Ähnlich wie die Krebsforschung schreitet auch die Schmerzforschung derzeit in kleinen Schritten voran: „Es steht nicht zu erwarten, dass wir bald einen Pille gegen alle Schmerzen entwickeln können. Aber so wie durch die moderne Krebsforschung bestimmte Tumore heilbar geworden sind, so werden wohl auch bestimmte Schmerzformen künftig sehr viel besser behandelbar werden“, erklärte Professor Dr. Jürgen Sandkühler, Wien, auf dem Deutschen Schmerztag in Frankfurt am Main.
Große Hoffnungen setzen die Forscher unter anderem auf die Entwicklung von Substanzen, die an den so genannten NMDA-Rezeptor binden und dadurch hemmend auf die Aktivität von Neuronen wirken. Eine weitere Zielstruktur für die Entwicklung neuer Analgetika ist nach Professor Dr. Walter Zieglgänsberger, München, der Vanilloid-Rezeptor, eine Art „Schmerzfühler“, der auf Hitze und auf Capsaicin, den Inhaltsstoff im Chili, reagiert. Wirkstoffe, die diesen Rezeptor blockieren, mindern nach Zieglgänsberger nicht nur die Empfindlichkeit auf Hitzereize, sondern auch eine Hyperalgesie, also eine Überempfindlichkeit auf Schmerzreize.

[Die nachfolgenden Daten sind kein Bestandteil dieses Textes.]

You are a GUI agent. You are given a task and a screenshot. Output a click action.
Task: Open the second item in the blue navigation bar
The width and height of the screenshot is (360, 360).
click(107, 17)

Speziell bei neuropathischen Schmerzen versuchen die Forscher über trophische Faktoren, die die Signalübertragung über die Nervenzellen beeinflussen, voranzukommen. So ist denkbar, dass Hemmstoffe des Nervenwachstumsfaktors (NGF) neuroplastische Reaktionen verhindern und neuropathische Schmerzen lindern können.
Interesse an Cannabis
Auch die Cannabinoide stellen nach Zieglgänsberger ein hoch interessantes Forschungsgebiet dar. So hat der Mediziner zeigen können, dass der Rezeptor für Cannabinoide auf Nervenzellen eine entscheidende Rolle bei der Erinnerung an Schmerzreize und damit bei der Chronifizierung von Schmerz spielt. Denn Knock-out-Mäuse ohne diesen nervalen Rezeptor reagieren auf unangenehme Reize deutlich länger mit ängstlichem Verhalten als Artgenossen mit funktionsfähigem Rezeptor. Substanzen, die diesen Rezeptor beeinflussen, könnte daher das Schmerzgedächtnis bei chronifizierten Schmerzen modulieren.

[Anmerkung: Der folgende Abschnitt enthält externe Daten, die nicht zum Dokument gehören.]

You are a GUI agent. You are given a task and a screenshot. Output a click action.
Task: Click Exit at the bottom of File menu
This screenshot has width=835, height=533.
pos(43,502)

Ein völlig neues Forschungsfeld beschrieb Sandkühler in Frankfurt:
Kürzlich entdeckten Forscher eine Gruppe von Nervenzellen, die sich in der
oberflächlichen Schicht des Rückenmarks, der Lamina 1, befindet, den
Rezeptor für Substanz P trägt und zum Gehirn projiziert. Diese Zellen
machen nur rund fünf Prozent der Nervenzellen aus, haben aber
wahrscheinlich eine zentrale Funktion. Werden sie zerstört, entwickeln die
Versuchstiere nach Operationen oder Traumen keine Hyperalgesie mehr. Es
scheint sich somit um genau jene Zellen zu handeln, die für die Ausbildung
des Schmerzgedächtnisses verantwortlich sind, erklärte Sandkühler. Das
eröffnet den Schmerzforschern völlig neue Möglichkeiten, Strategien zu
entwickeln, um Chronifizierungen abzuwenden. Sandkühler: „Wir haben damit
offensichtlich eine Nadel im Heuhaufen gefunden“.